12/01/2009

DE LOS ESCRITOS DE CALEB


(Este cuento es la precuela –horrible palabra– de “Condiciones Normales de Presión y Temperatura” que puede ser leído en www.rosariocollico.blogspot.com)

Recibí el llamado de Roberto un lunes por la tarde. Dijo que un amigo le había dado mis señas particulares pero no especificó quién y yo tampoco lo pregunté; no hace falta preguntar todo. Pensé en rechazar su solicitud, últimamente tengo mucho trabajo, pero algo, tal vez el hastío de su voz, me persuadió de darle una oportunidad. Lo cierto es que le hice un lugar en mi agenda. Tuve, para ello, que posponer mis clases de masajes Thai o de digitopuntura, ya no recuerdo.

Lo cité en el salón de té del Jardín Japonés; para los negocios nada mejor que la quietud de un parque en medio de la ciudad; hay algo en esa mixtura de energías antagónicas que me resulta benéfico.

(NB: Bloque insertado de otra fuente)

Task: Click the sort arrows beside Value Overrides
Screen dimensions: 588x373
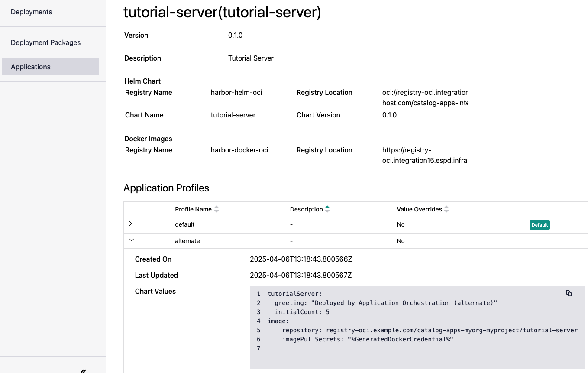Action: [x=446, y=209]
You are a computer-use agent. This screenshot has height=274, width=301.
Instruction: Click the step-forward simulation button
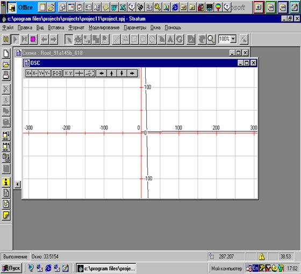tap(24, 40)
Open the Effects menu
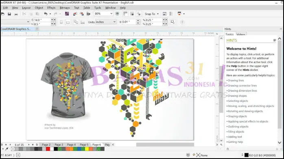This screenshot has height=159, width=284. click(x=51, y=8)
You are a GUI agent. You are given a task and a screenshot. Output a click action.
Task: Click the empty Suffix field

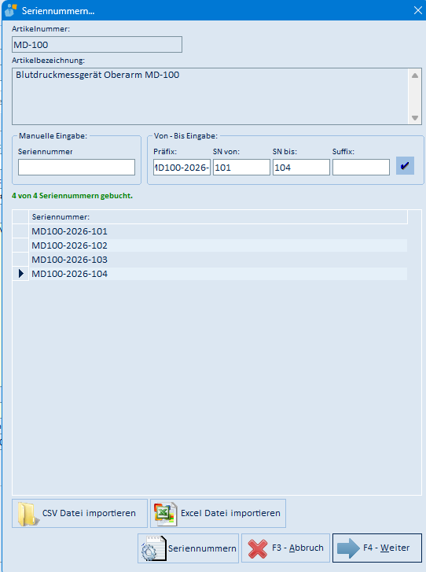(361, 167)
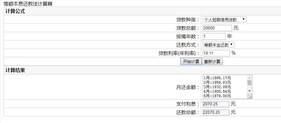The width and height of the screenshot is (281, 123).
Task: Click the down arrow of the monthly results scrollbar
Action: coord(249,91)
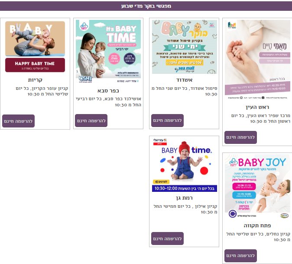Click free registration button under Rosh HaAyin

click(x=240, y=137)
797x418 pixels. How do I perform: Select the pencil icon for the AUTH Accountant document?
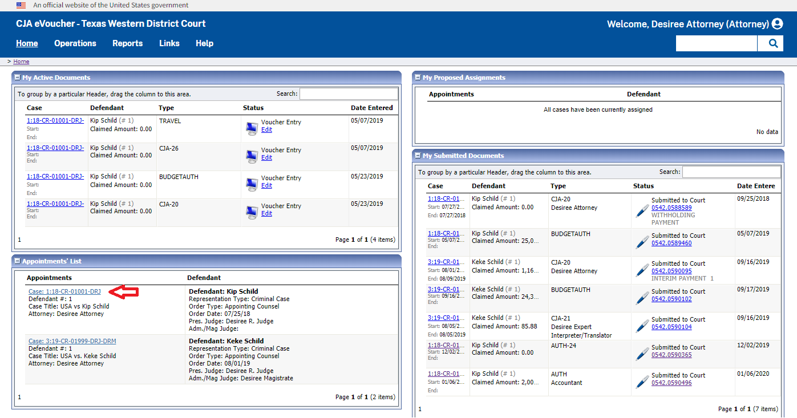pos(642,380)
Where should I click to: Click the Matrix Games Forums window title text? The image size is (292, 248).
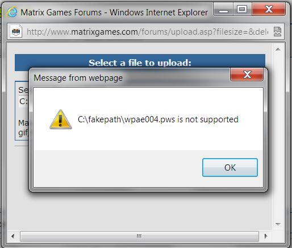point(114,13)
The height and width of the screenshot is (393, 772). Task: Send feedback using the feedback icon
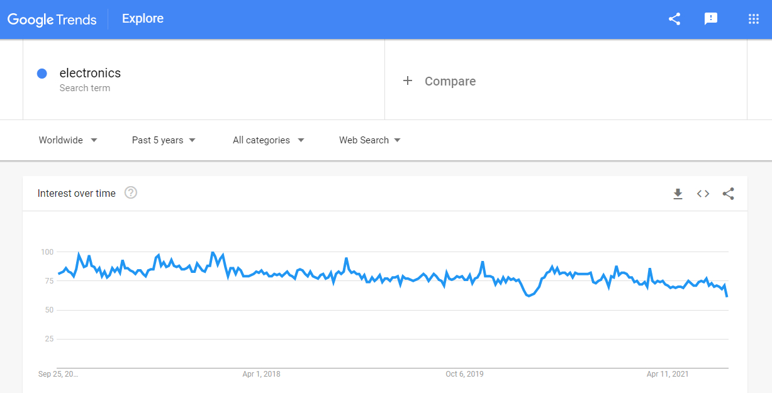coord(711,19)
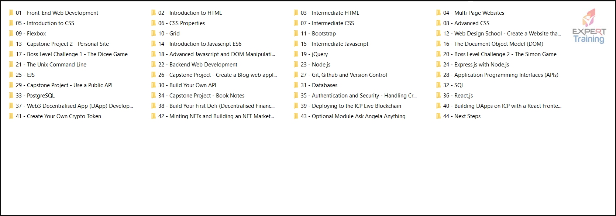
Task: Select the folder icon of 32 - SQL
Action: click(438, 85)
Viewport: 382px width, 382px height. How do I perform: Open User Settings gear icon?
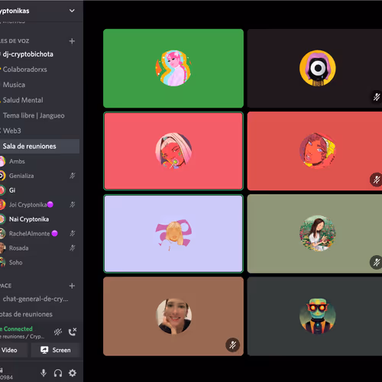click(73, 373)
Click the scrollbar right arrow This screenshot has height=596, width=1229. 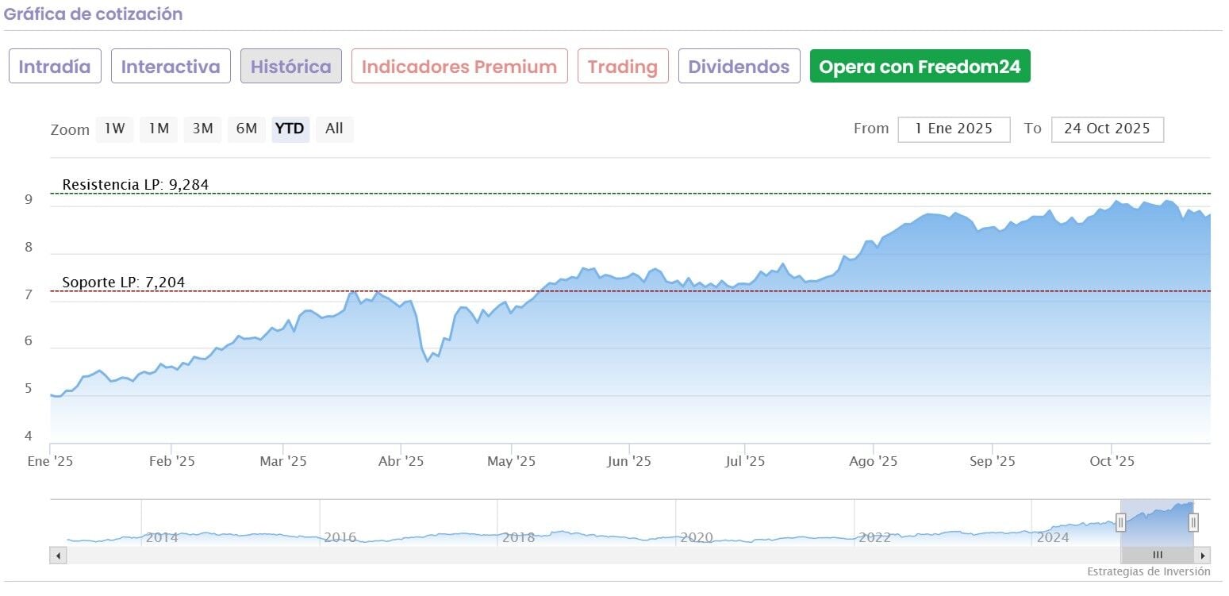(x=1203, y=555)
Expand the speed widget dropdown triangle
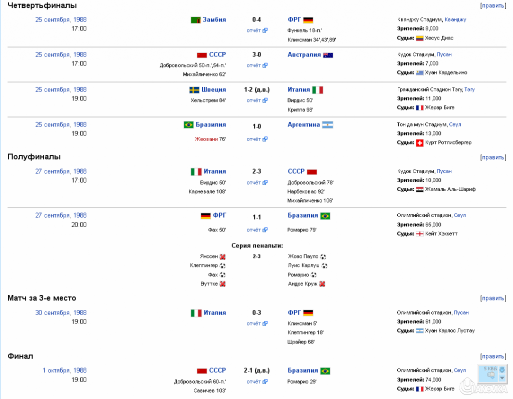Viewport: 513px width, 399px height. 502,378
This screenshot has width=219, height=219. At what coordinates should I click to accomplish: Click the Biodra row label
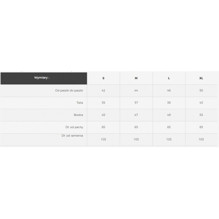point(78,115)
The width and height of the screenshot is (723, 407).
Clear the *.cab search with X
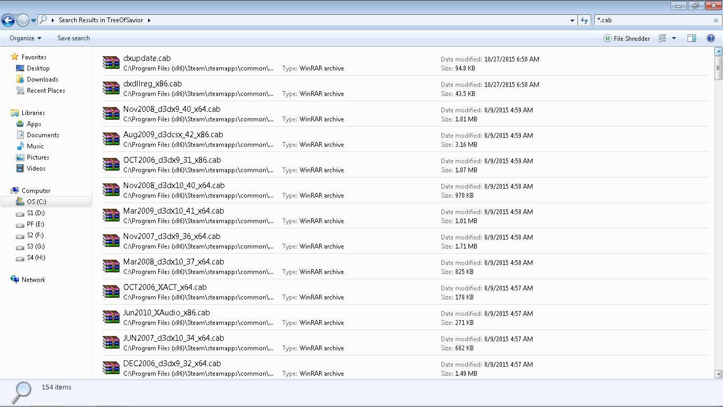coord(716,20)
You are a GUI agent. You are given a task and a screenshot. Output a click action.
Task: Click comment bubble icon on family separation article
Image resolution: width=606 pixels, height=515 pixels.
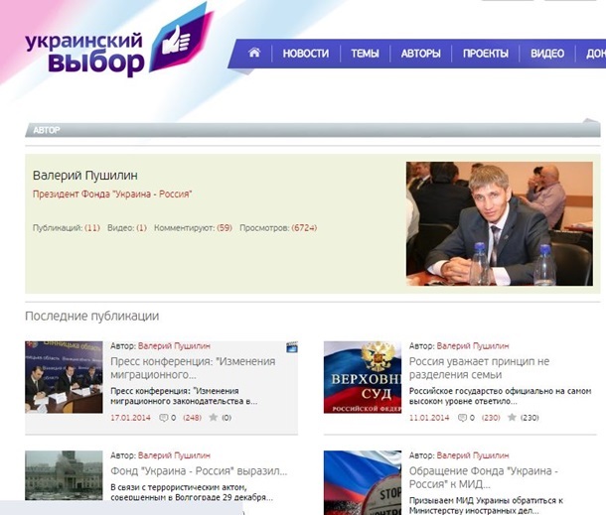tap(462, 418)
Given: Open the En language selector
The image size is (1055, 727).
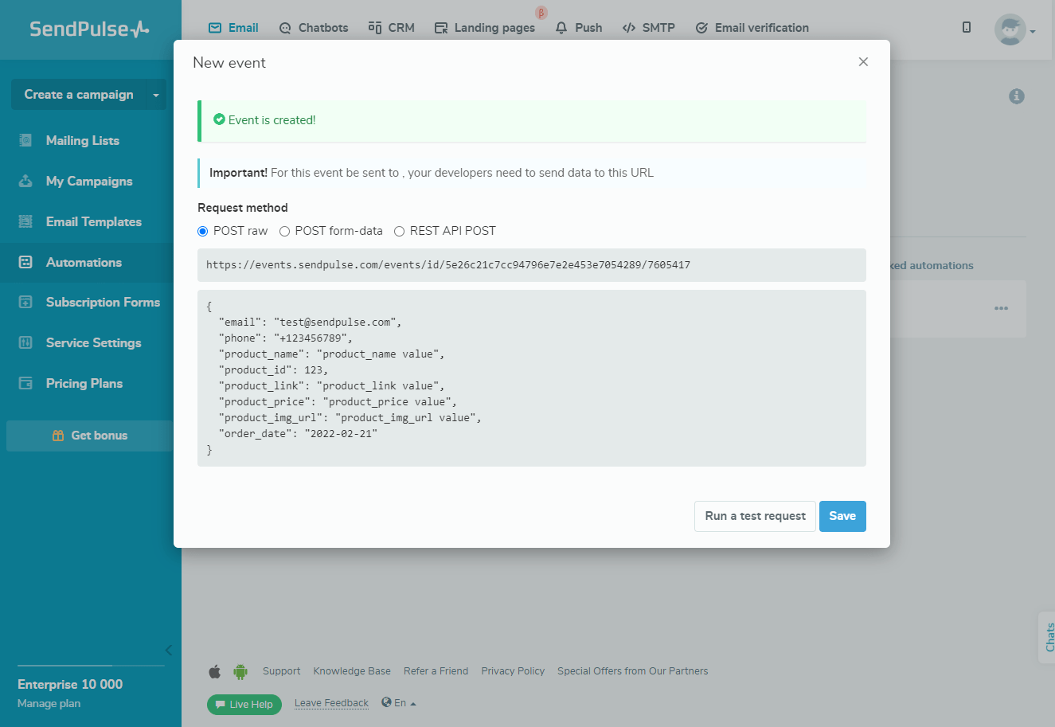Looking at the screenshot, I should tap(399, 703).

Roberto me esperaba en una esquina del salón. La luz gris de aquel miércoles le confería una tonalidad verdosa a su cara ensimismada. Parecía pequeño, hundido en el sillón; lo asocié con algo deshuesado, un pulpo o una medusa. Era él, lo reconocí de inmediato, su imagen concordaba perfectamente con la voz que recordaba. Para quien sabe escuchar es la voz de una persona un rasgo identificatorio de excelente calidad; casi mejor que una foto.

–Caleb– le aseguré mientras extendía mi mano hacia él.

La sorpresa o un temor súbito le abrieron los ojos, lo despertaron del letargo en el que flotaba y lo devolvieron a la realidad. Creo que no me esperaba o, mejor dicho, no esperaba lo que soy: un enorme negro calvo ataviado con un sari anaranjado. Sé que es un atuendo originariamente femenino pero he logrado adaptarlo a mi masculinidad. Por lo demás me resulta comodísimo.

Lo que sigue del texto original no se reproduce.